Потом он говорил о красоте и прелести Зинаиды Андреевны, о последней работе Виктора Юрьевича, удивлялся его умению из хаоса никем не познанных проблем зацепить и вытащить самое главное, самую суть, и под конец:
— Моя жена готова принести извинения вашей супруге.
— Ну, это уж слишком, уволь, — услышал Агафонов громкий старушечий голос и, опережая собеседника, сказал торопливо:
— Я всегда буду счастлив обсудить с вами интересующие нас обоих проблемы. В частности, генетический код.
Теперь он приходил на Бакунинскую просто так. Никакой особой необходимости в его помощи уже не было, но возникла другая — видеть Якова и даже Василя. Около них отступали тревоги, приходила надежда, что все образуется, что впереди ждет слава, безопасность, покойная жизнь. Статью о математической интерпретации процессов эволюции он отдал на прочтение Корягину. К ней приложил еще одну: преобразования Лапласа на полупростых группах Ли. Отдал скромненько, мол, просмотрите на досуге, а в душе — ликование: таких изящных, красивых работ у шефа не было.

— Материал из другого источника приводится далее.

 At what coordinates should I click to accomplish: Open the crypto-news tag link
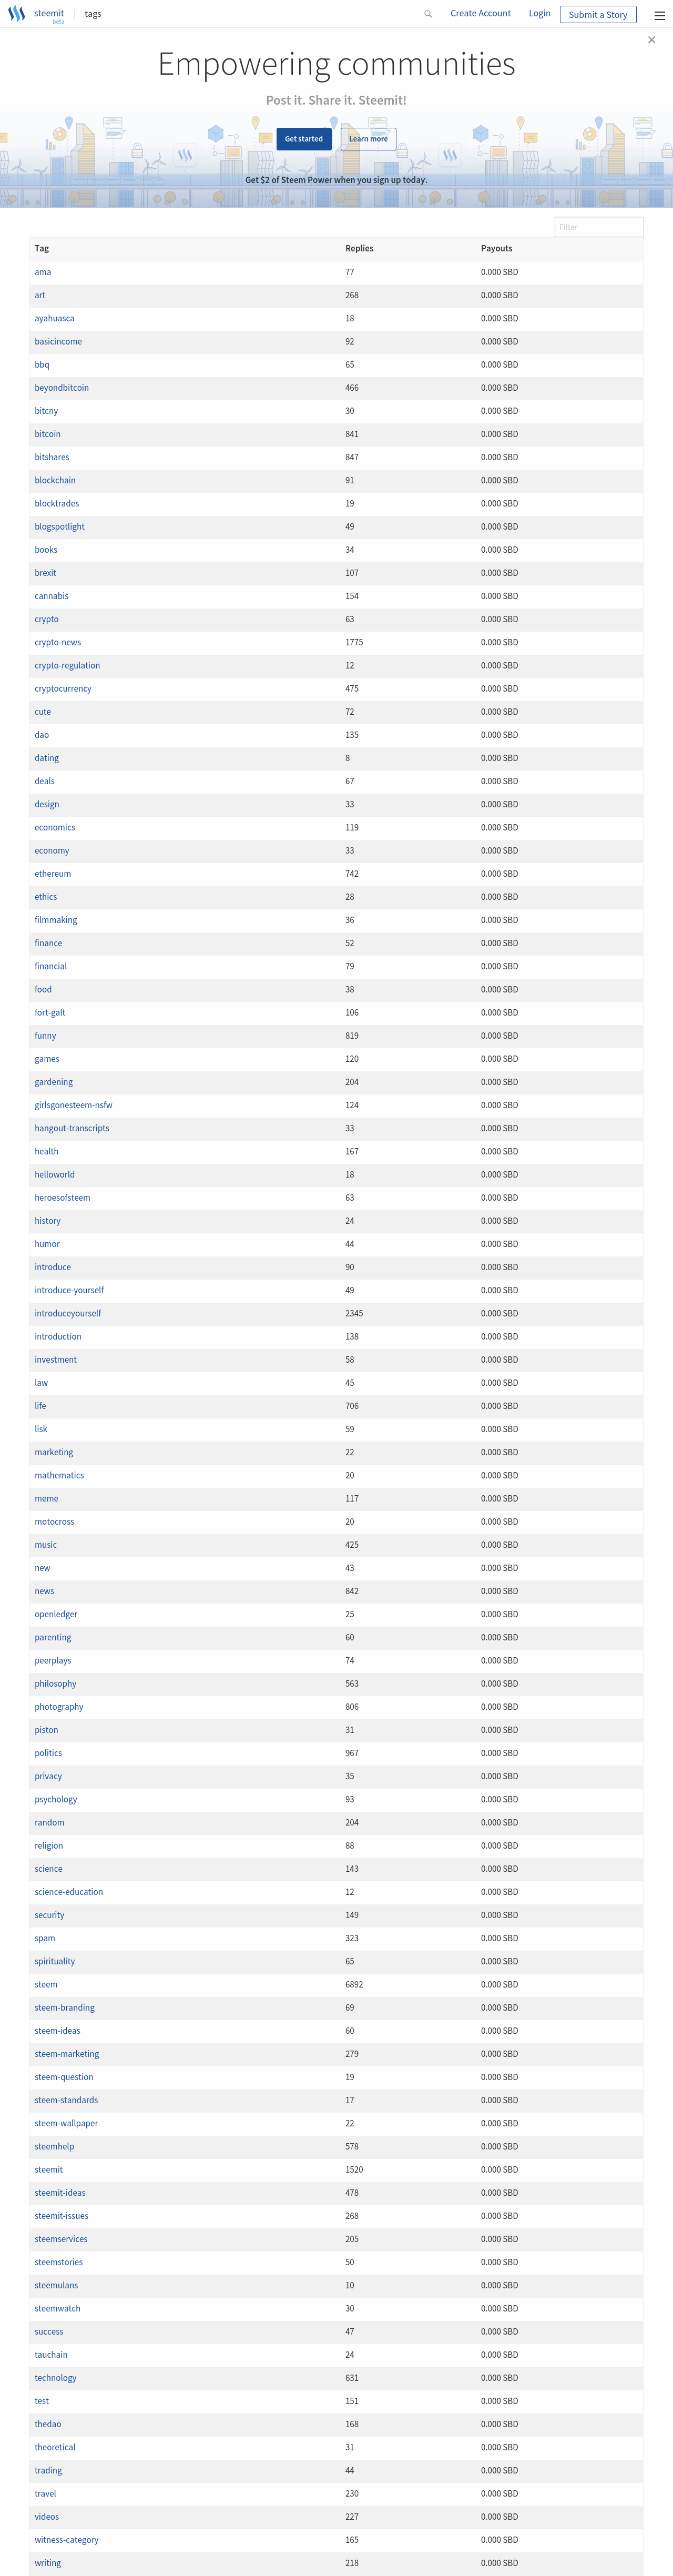[x=58, y=642]
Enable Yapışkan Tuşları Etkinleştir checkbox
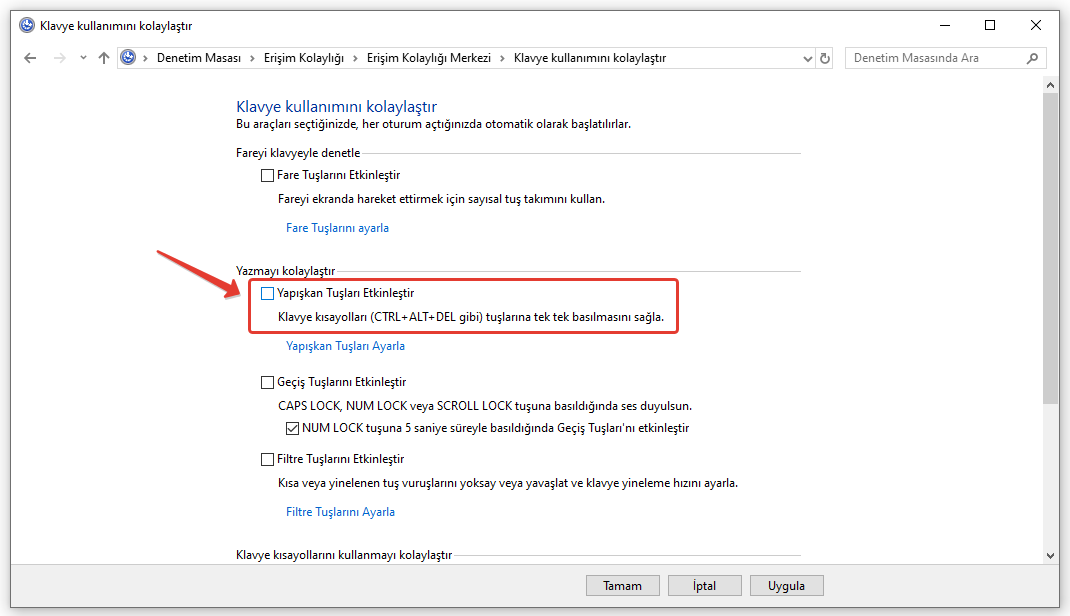Viewport: 1070px width, 616px height. 267,293
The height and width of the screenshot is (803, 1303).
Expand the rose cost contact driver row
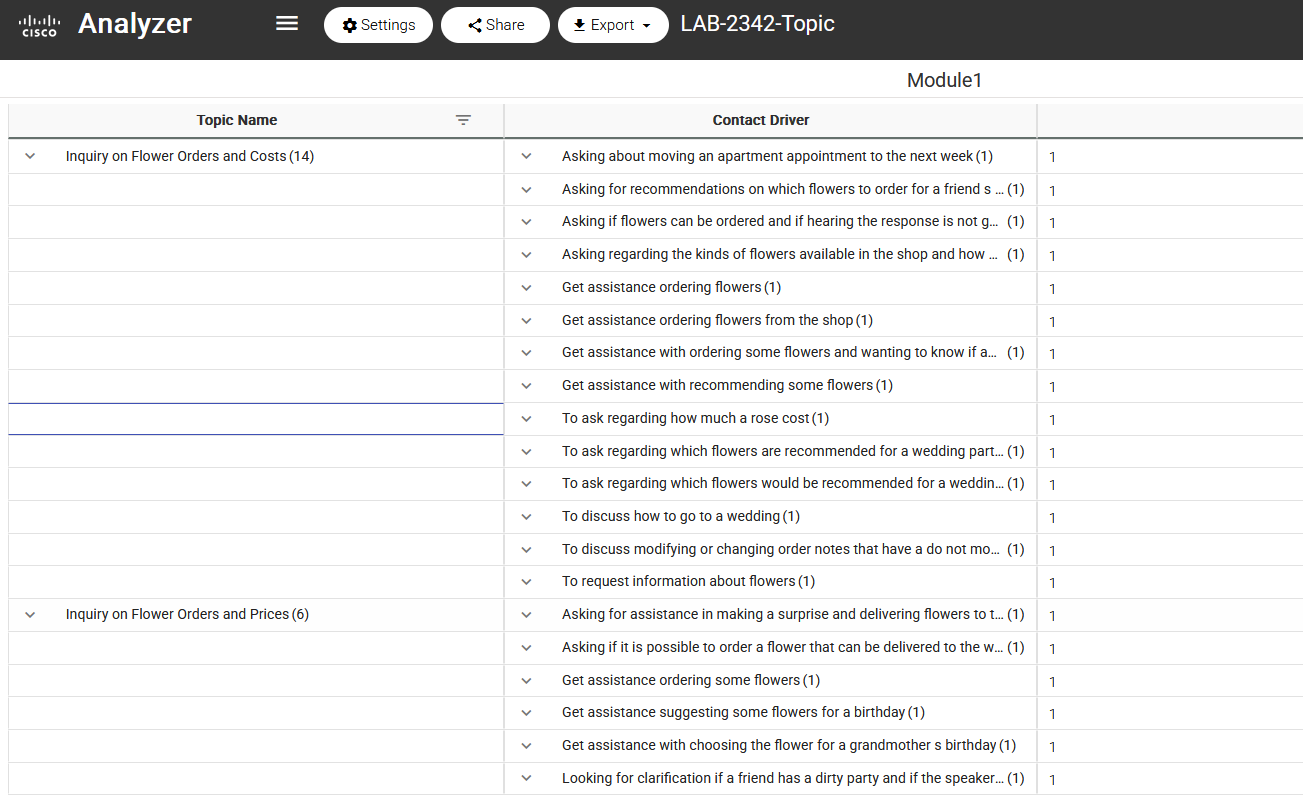[x=527, y=418]
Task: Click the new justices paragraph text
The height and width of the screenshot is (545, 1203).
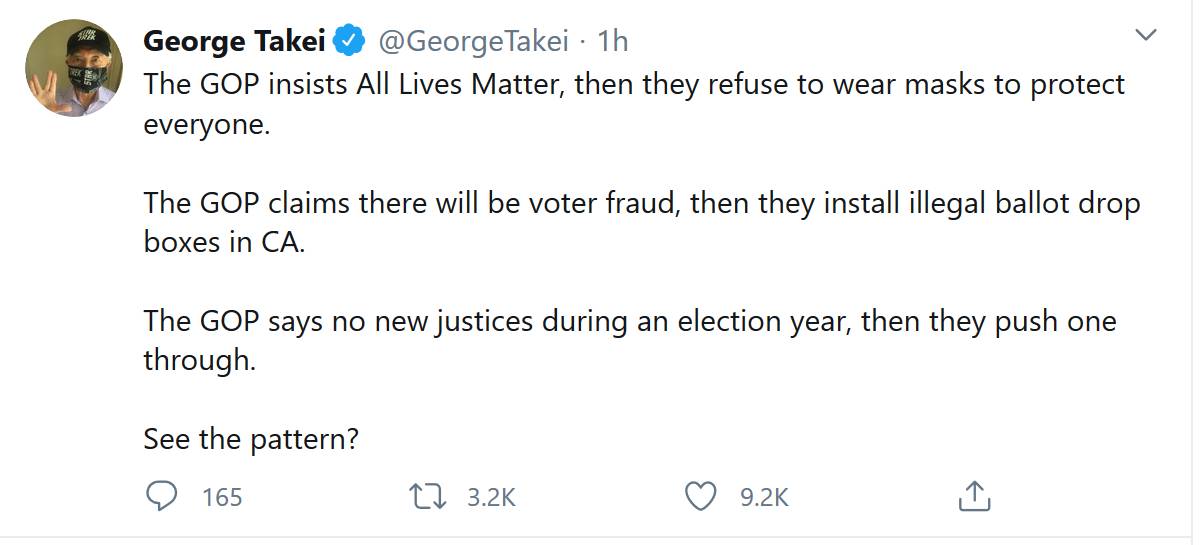Action: [630, 341]
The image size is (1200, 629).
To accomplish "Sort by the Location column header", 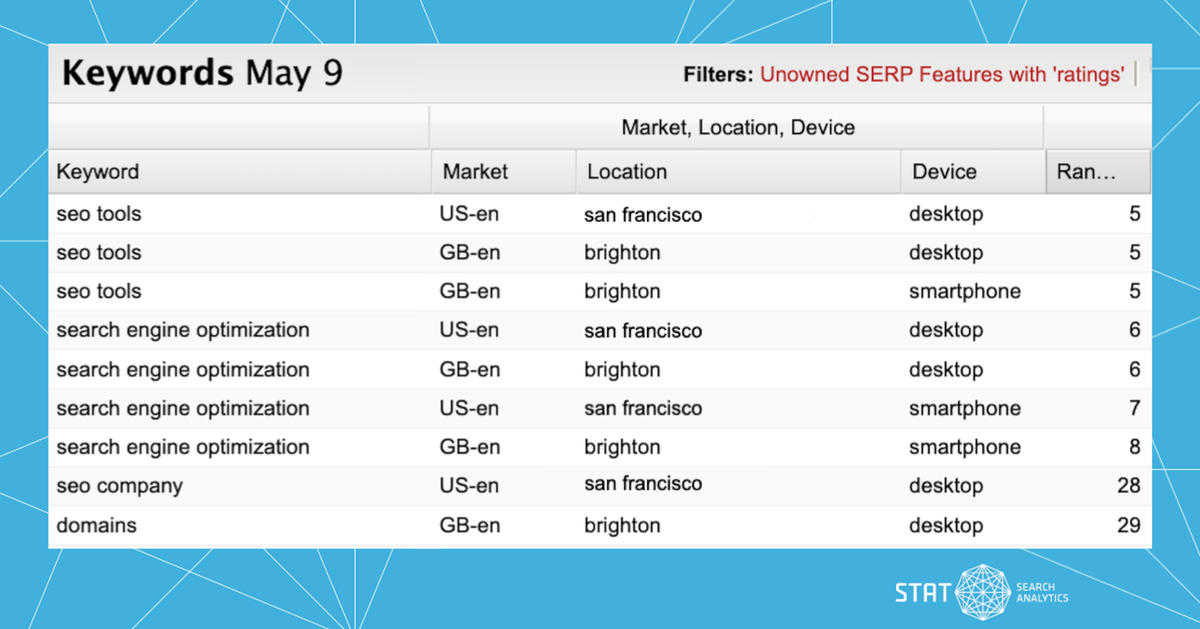I will tap(627, 172).
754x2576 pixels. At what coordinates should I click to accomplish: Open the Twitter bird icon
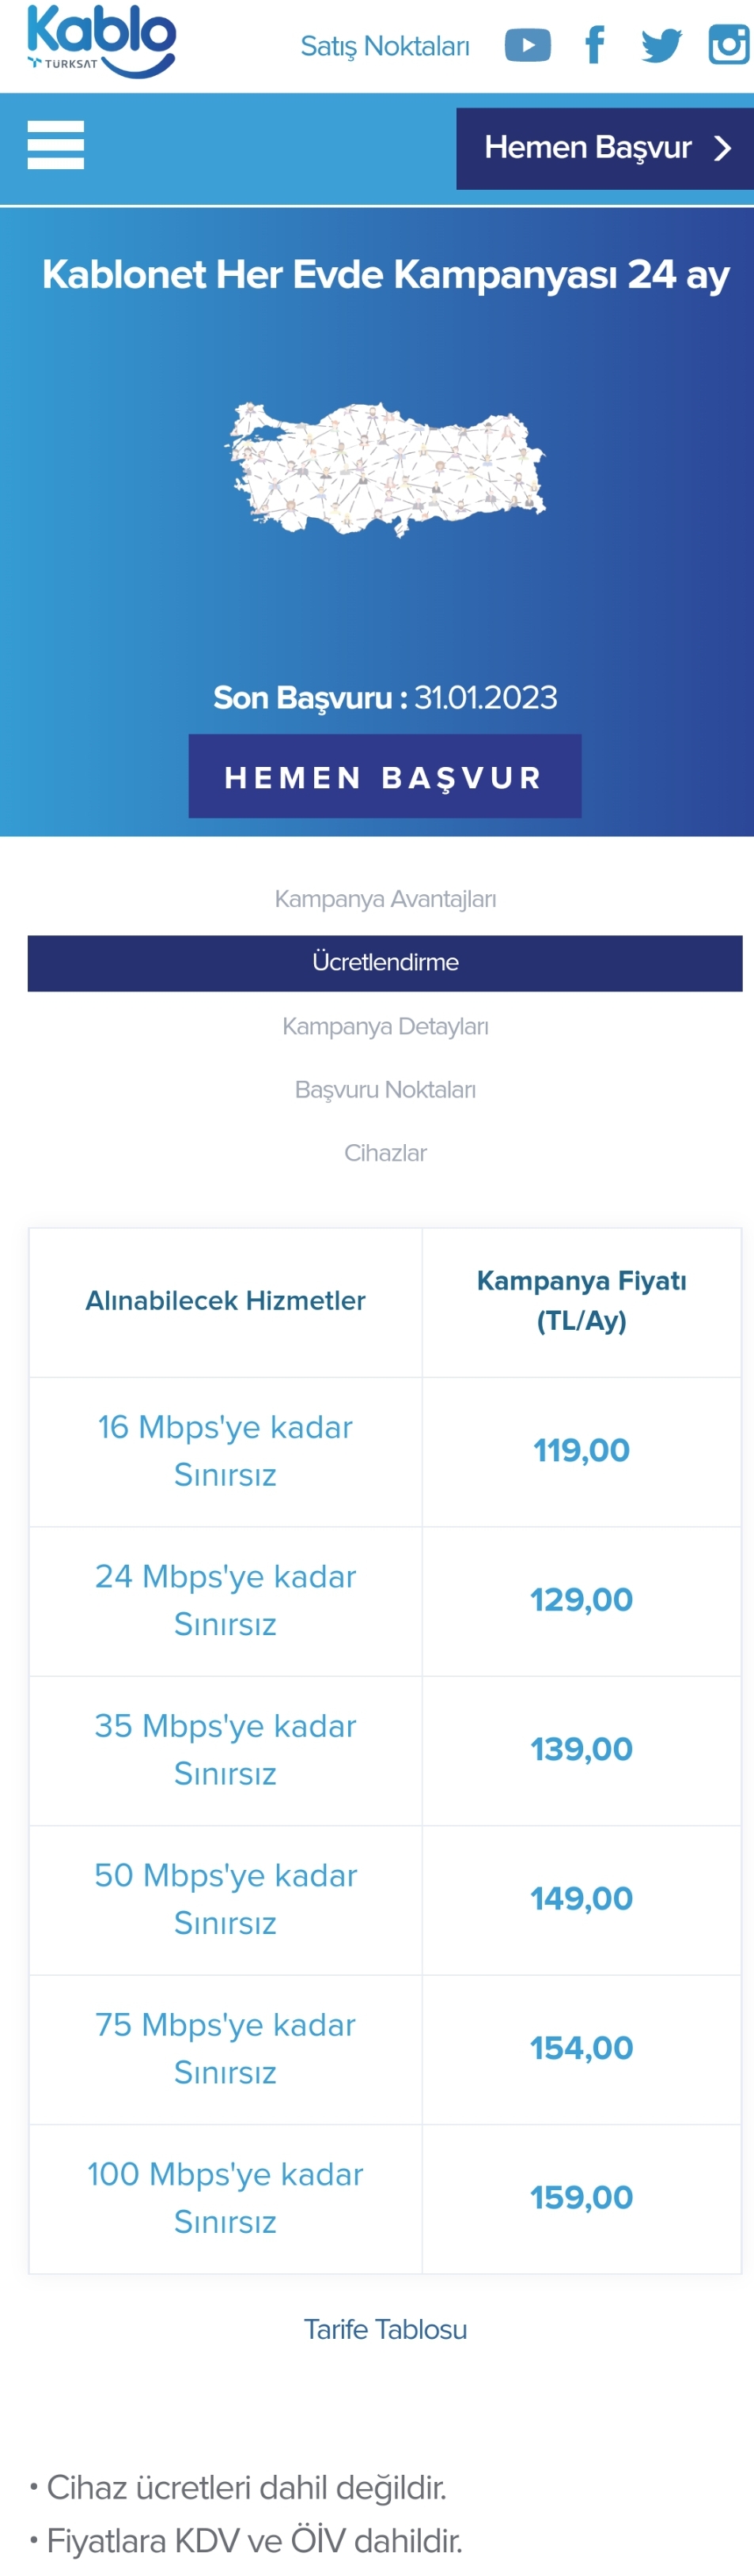click(661, 45)
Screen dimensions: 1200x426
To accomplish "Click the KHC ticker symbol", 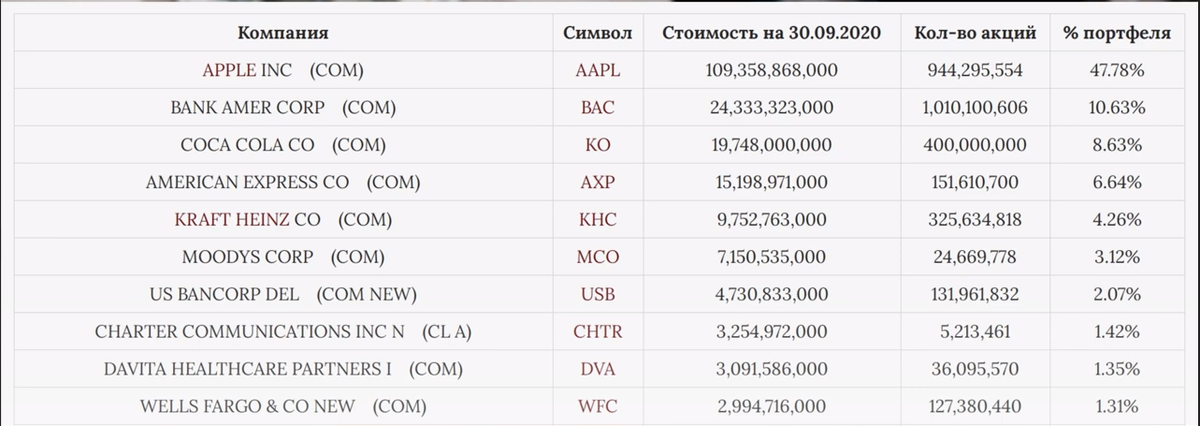I will point(598,220).
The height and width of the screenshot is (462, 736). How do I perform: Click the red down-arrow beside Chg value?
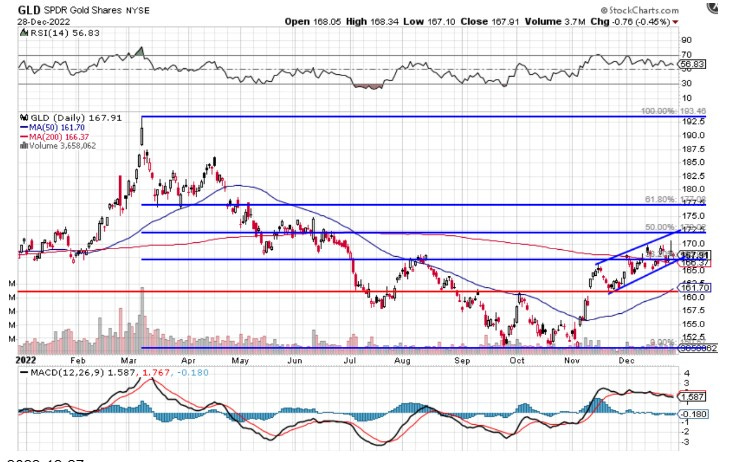click(674, 21)
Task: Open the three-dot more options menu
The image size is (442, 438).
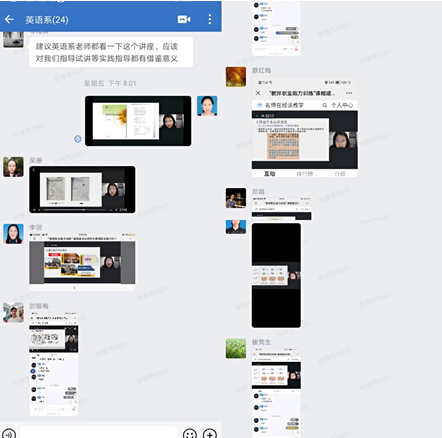Action: pyautogui.click(x=210, y=19)
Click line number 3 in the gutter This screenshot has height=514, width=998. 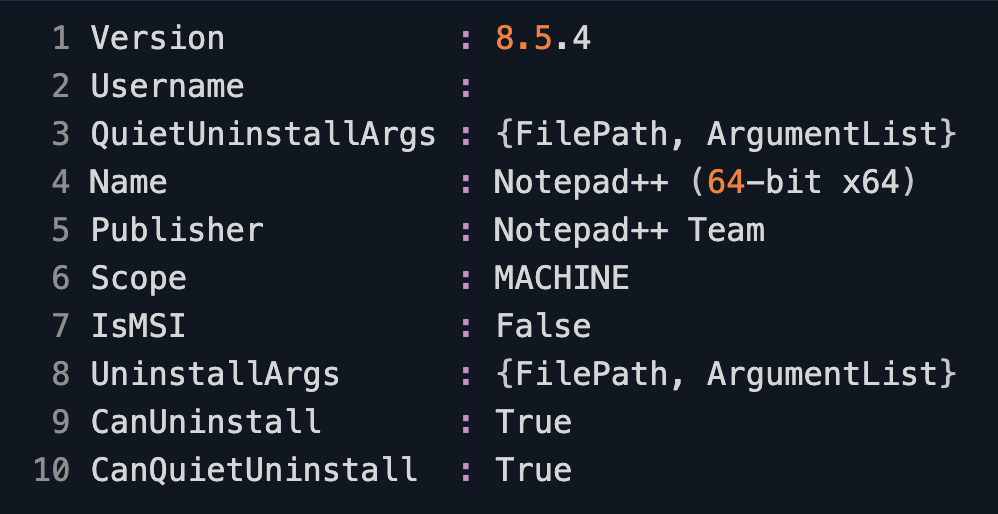61,135
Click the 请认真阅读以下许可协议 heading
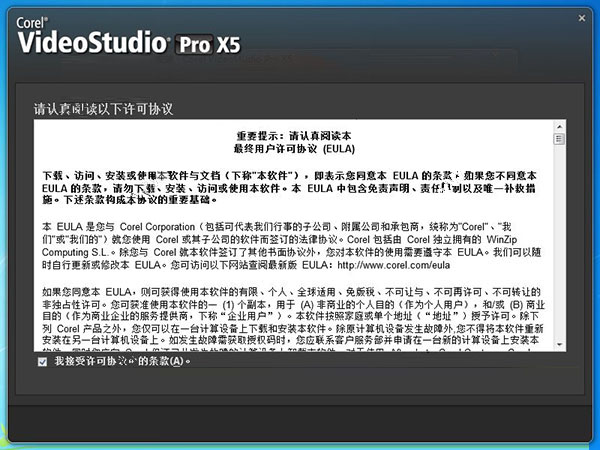 tap(103, 109)
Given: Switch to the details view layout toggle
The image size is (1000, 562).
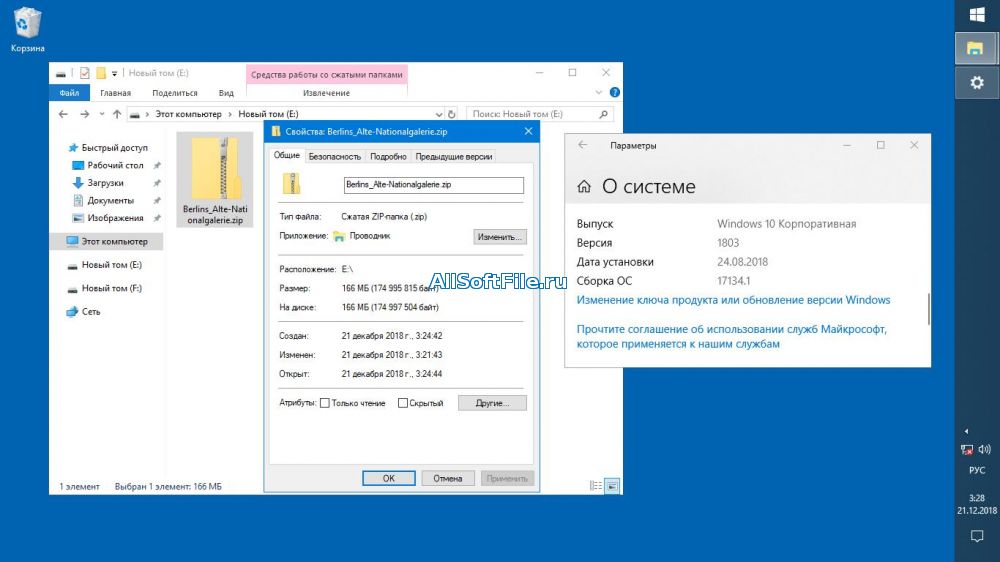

От матери пришло письмо. Писала, что очень волнуется за него, снился плохой сон, пересказывать не станет, чтоб не сбылся. Просила в очередную посылку вместо сухой колбасы положить побольше глюкозы и аскорбиновой кислоты, с зубами стало неважно. Почему-то странный совет: залезть на антресоли, там в старом кофре должен быть клетчатый костюм, очень хорошего качества, пускай перешьет себе, перелицует и носит, материал хороший — двусторонний. А кофр не выбрасывать, он очень удобный и легкий. Она, видимо, забыла про костюм, привезенный отцом из Америки, конфисковали при обыске, еще при ней. Передавала привет соседям (жалкая попытка умилостивить чужих людей, незнакомых, чтоб не обижали сына). О себе ни слова. Лишь в конце две густо замаранные цензурой строчки. Попытался прочесть, но, кроме слова «ровесники», не смог ничего разобрать. Что-то в этом письме томило, была какая-то загадка. С этим старым кофром. Полез на антресоли. Квартира была пуста, соседи ушли на работу. Антресоль была длинная — во весь коридор, ползал по ней на животе, как огромный червь. Из-под соседского нищенского барахла выуживал обломки своей прежней жизни: гантели отца, заграничный эспадрон, измызганного голубого ослика — свою любимую детскую игрушку. Ослик добил. Лежал плашмя, уткнувшись в какую-то ветошь, и плакал. Когда-то ослик хранился в большой старинной шкатулке вместе с его первой соской и первыми стоптанными ботиночками. Шкатулку тоже забрали при обыске. Кофр был легким, несмотря на внушительные размеры, — стальной сундук, обитый по ребрам бамбуковыми полосками. Приволок в комнату. Кофр был пуст. Внимательнейшим образом обследовал изнутри все пазы и щели — ничего, только светлая рифленая сталь. С этим кофром притащился вечером на Бакунинскую. Мария Георгиевна стирала. Терла о волнистую блестящую доску голубое исподнее Якова. Василь у окна углубился в какие-то расчеты, а Миня Семирягин возился с моделью, изгибал остов, боком по-вороньи заглядывая в чертежи. Напевал тихонько одно и то же: «Тюх-тюх-тюх, разгорелся мой утюг». «Тюх-тюх-тюх», — смеясь, повторяла Люсенька, больная полиомиелитом дочь Марии Георгиевны. Мария Георгиевна ушла на двор снимать белье. Сказала:
— Поставьте чайник на керосинку. Яша скоро вернется.
Виктор вынул из кармана полкруга ливерной, купил в «трамвайке» — магазине трамвайного депо имени Петра Щепетильникова. Там всегда была свежая ливерная и серо-голубой «стюдень», как говорила соседка Дуня.